TO DO:
a) Reproduce the child nutrition passage word for word, from "Because of your" up to and including "bread and toast.".
b) Carry on writing the child nutrition passage, picking up right after its final sentence.

EXCERPT Block Start

Sue Gilbert works as a consulting nutritionist. For many years she worked with Earth's Best Organic Baby Food, integrating nutrition and... Read more

A healthy diet won't guarantee your daughter won't have to face surgery. What is not caused by diet cannot usually be fixed by diet. However, keeping her in the best nutritional health will help her come through any surgery or illness better. Proper nutrition may also help prevent her from becoming sick because it will help keep her immune system strong.

Without knowing your daughter's typical diet it is difficult for me to make recommendations. Because you are so conscientious, my guess is your daughter is already eating very well. There are a few general suggestions I can make that will perhaps help.

Because of your daughter's age and thinness, you will want to be sure to keep the fat level in her diet high. That means lots of calorie dense foods like whole milk, cheese, eggs, peanut butter or other nut butters, oils used in baking and cooking, avocados, olives, dressings on her salad, butter on her vegetables, spreads on her bread and toast.

Continue to serve her fresh foods since they offer more nutrition than highly processed foods. Fresh vegetables and fruits prepared to her ability to handle them (soft cooked or pureed, or very ripe and soft to chew) are good for a source of vitamins and minerals.

EXCERPT Block End
GIVEN INFORMATION Block Start

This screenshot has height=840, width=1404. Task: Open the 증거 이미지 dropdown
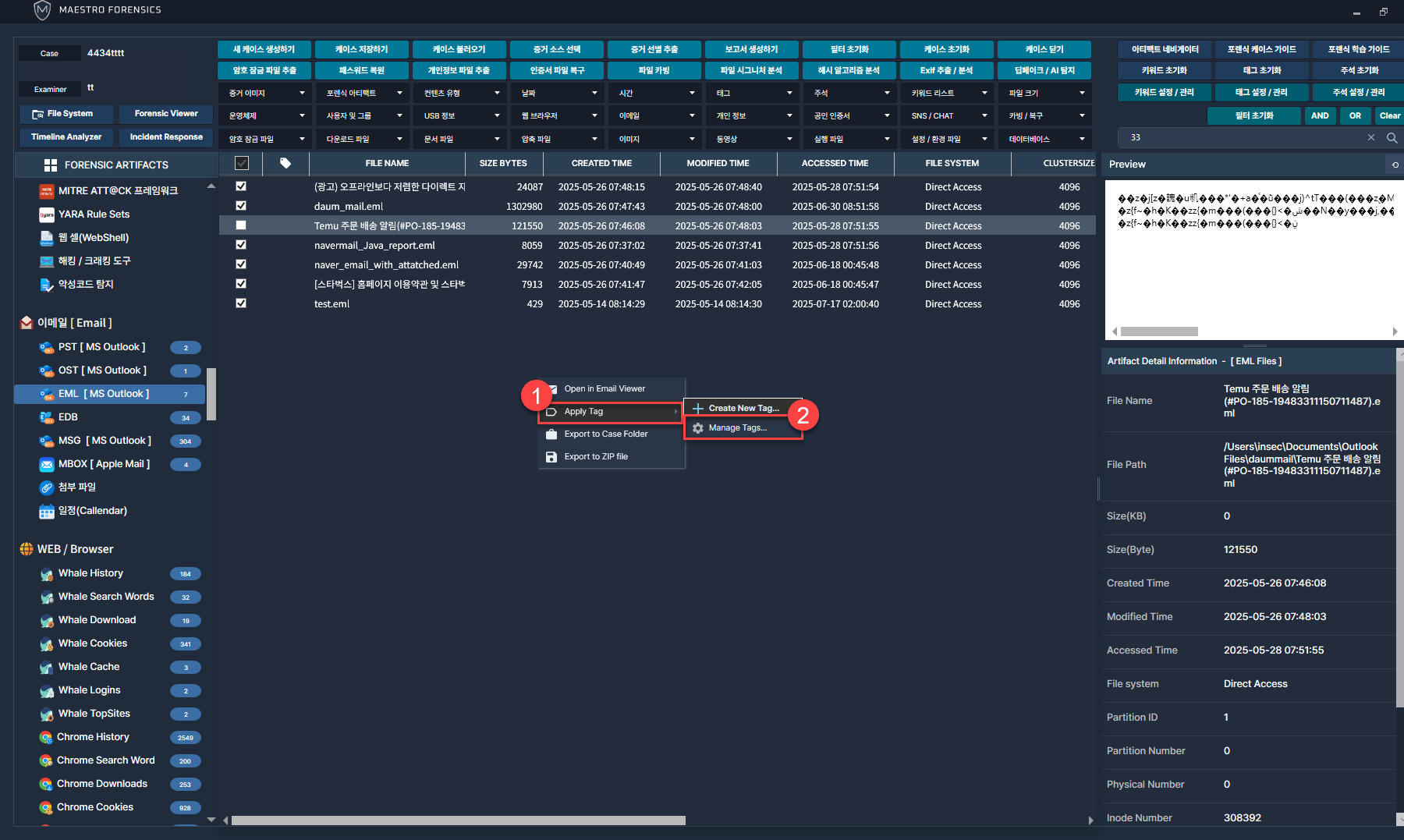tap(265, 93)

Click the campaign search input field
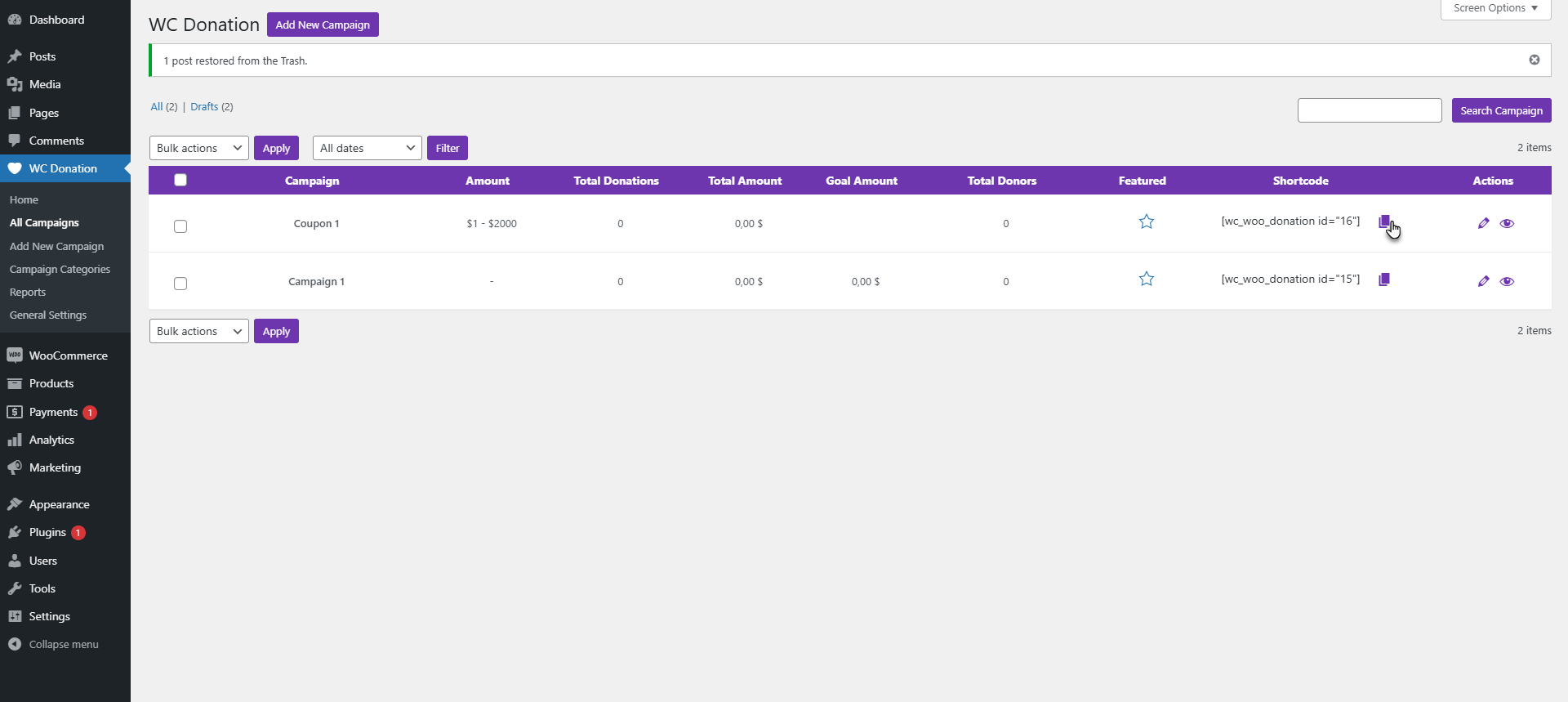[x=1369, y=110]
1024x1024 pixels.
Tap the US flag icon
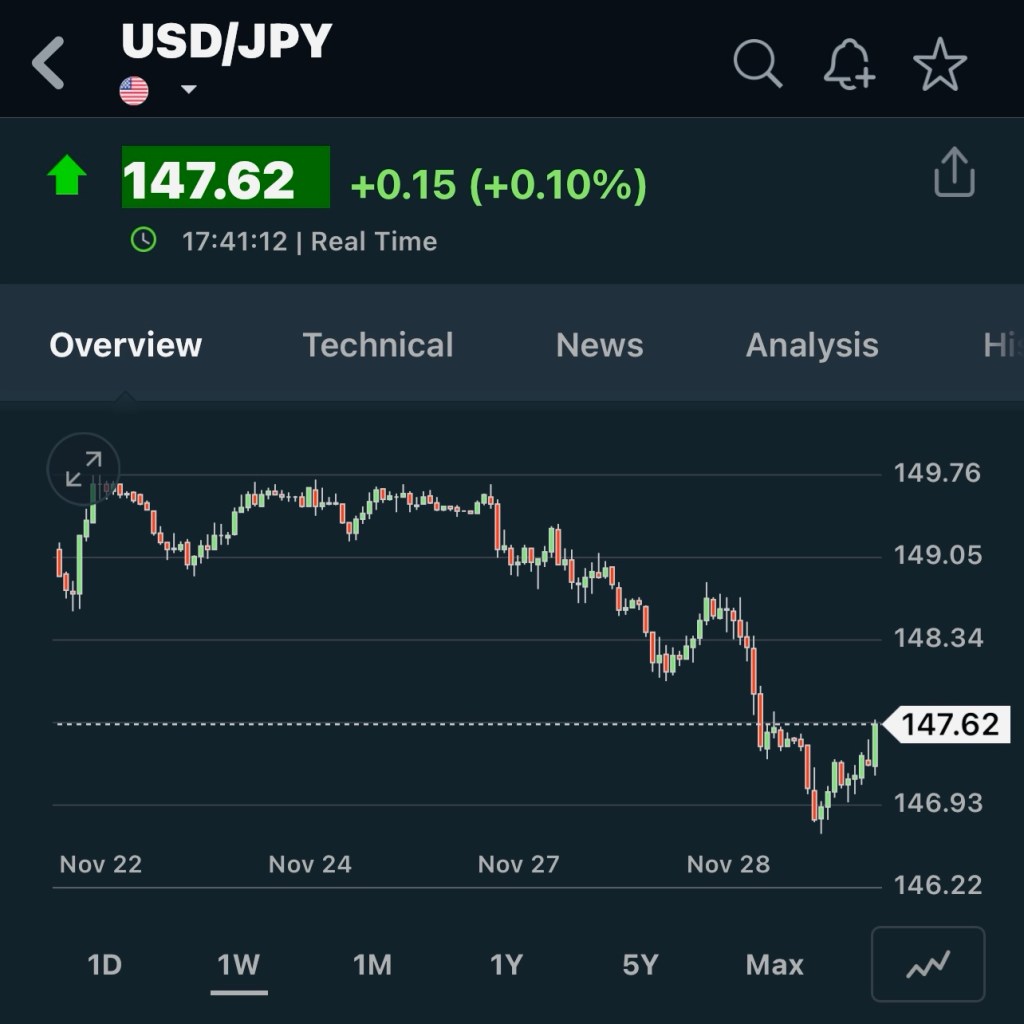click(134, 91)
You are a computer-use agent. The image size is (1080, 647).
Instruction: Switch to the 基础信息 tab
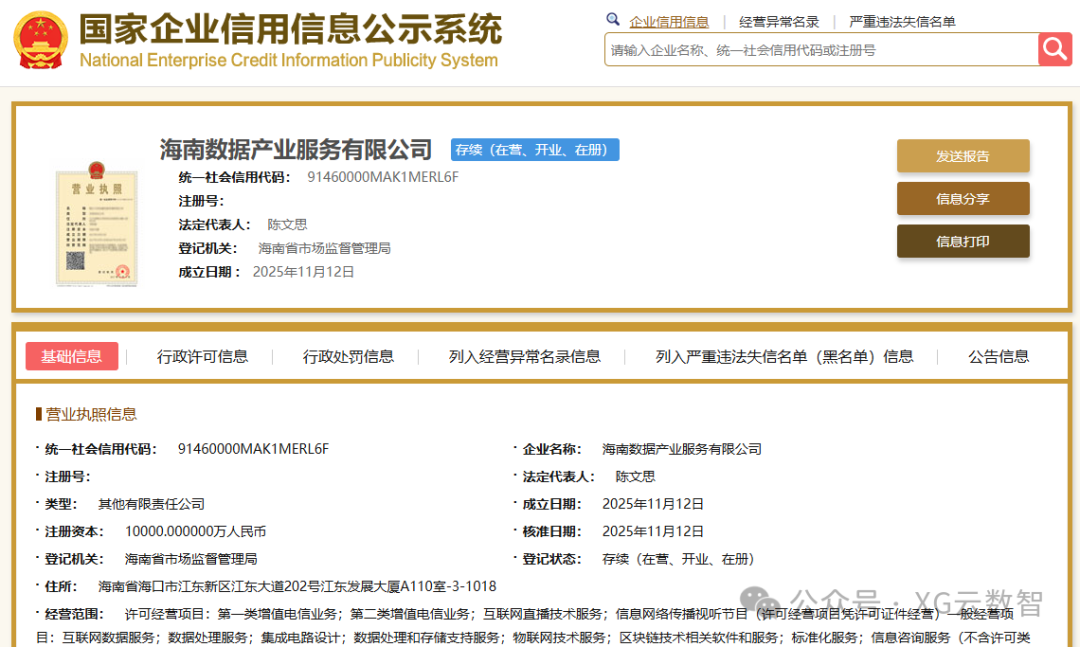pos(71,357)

GIVEN INFORMATION Block End

ANSWERS FOR EACH ITEM:
a)
Because of your daughter's age and thinness, you will want to be sure to keep the fat level in her diet high. That means lots of calorie dense foods like whole milk, cheese, eggs, peanut butter or other nut butters, oils used in baking and cooking, avocados, olives, dressings on her salad, butter on her vegetables, spreads on her bread and toast.

b)
It is important to be sure she gets plenty of iron in her diet, either from iron rich or iron fortified foods, or from supplemental iron drops prescribed by your pediatrician. Instant baby cereals served with a vitamin C rich fruit is a good way to be sure she gets her daily requirement. Iron is important to prevent anemia and for proper brain and nerve development, particularly at her age.

Restrict her intake of juices, which tend to fill up without providing much nutrition. Serve plenty of whole milk yogurt. It is a good immune system booster, plus provides fat, protein and calcium.

If you would like to further your own knowledge of children's nutrition so that you can apply it to your daughter's diet, purchase a copy of "The Yale Guide to Children's Nutrition". It is a good reference book, plus has some healthful and yummy recipes in the back.

I wish you good health, and best wishes that your hopes for a spontaneous recovery are realized.